When we heard that Google had unleashed a new algorithm in the United States to battle content farms, we were cautiously optimistic. Content farms, which bet they can make more more money on any advertisements than they spend producing very low-quality stories, had come to dominate the Internet's long tail.
But I've had my doubts that Google's machines could weed out these content farms. What signals would allow them to distinguish between high- and low-quality writing? Especially considering that humans are only decent at it.
Luckily, Google has gifted us a chance to do some side-by-side comparisons because they're rolling out the new-and-improved algorithm in the United States first. So, we did two searches for the phrase "drywall dust," figuring it was just random enough. One we executed in the standard way, presumably using the new algorithm, and the other we routed through a proxy server that made it look like were coming from India, presumably using the old algorithm.
And I have to say: Wow, the new algorithm yielded far superior results.

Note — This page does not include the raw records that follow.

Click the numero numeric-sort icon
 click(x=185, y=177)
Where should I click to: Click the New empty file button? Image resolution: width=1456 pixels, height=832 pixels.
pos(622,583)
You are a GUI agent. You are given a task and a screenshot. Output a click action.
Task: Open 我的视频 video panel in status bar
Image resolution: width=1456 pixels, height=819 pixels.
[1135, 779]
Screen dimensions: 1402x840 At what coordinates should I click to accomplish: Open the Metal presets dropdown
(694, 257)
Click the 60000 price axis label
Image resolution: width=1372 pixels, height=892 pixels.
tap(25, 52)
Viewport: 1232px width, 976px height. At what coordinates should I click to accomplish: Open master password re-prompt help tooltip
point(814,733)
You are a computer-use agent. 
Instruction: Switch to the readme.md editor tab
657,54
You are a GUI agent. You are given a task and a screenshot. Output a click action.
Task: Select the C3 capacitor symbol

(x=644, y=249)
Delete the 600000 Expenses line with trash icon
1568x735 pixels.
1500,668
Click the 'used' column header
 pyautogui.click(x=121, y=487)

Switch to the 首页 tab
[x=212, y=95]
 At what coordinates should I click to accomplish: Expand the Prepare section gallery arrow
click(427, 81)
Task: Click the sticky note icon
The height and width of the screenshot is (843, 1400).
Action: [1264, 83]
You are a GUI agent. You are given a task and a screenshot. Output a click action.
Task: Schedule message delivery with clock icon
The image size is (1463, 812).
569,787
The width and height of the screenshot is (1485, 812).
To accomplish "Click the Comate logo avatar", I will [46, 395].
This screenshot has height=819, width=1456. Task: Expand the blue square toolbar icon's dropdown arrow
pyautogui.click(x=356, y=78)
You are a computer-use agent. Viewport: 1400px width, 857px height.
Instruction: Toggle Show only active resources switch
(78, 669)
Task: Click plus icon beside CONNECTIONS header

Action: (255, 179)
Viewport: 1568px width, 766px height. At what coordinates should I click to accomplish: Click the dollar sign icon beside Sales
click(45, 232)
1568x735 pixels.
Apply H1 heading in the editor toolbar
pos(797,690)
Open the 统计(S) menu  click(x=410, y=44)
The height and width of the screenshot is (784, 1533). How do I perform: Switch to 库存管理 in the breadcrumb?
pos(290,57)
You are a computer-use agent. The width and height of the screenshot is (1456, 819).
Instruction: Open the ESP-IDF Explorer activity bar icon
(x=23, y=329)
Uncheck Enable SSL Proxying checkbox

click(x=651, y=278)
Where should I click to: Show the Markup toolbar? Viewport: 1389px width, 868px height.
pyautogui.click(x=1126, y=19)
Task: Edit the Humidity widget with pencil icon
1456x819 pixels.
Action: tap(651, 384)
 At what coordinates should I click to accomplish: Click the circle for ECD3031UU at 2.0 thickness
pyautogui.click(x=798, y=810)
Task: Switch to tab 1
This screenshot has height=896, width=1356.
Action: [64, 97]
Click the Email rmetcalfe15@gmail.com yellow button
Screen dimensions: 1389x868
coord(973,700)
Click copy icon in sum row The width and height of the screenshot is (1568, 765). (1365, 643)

Granted, this is just one search for "drywall dust," but if this is even remotely indicative of how well the new algorithm works, we're all going to be tremendously impressed. The search via India led to seven sites that were producing low-quality or aggregated content, a photo of someone covered in dust, and a blog about an individual's remodel. The new algorithm search yielded very different results. Not only were there less content farms but two specialty sites and five fora made the list as well as a Centers for Disease Control page on the dangers of drywall dust. Having clicked through all 20 links, I can assure you that the information delivered by the new algorithm is much, much better.
Let us know if you have similar experience with other searches. We've been trying out other strings and the pattern appears to hold. We're seeing less content farms and more fora and news websites. For example, check out: "is botox safe" with the old algorithm and the new algorithm. In the latter, I counted five pages from what most would call respectable news sources. In the former, only three made the cut.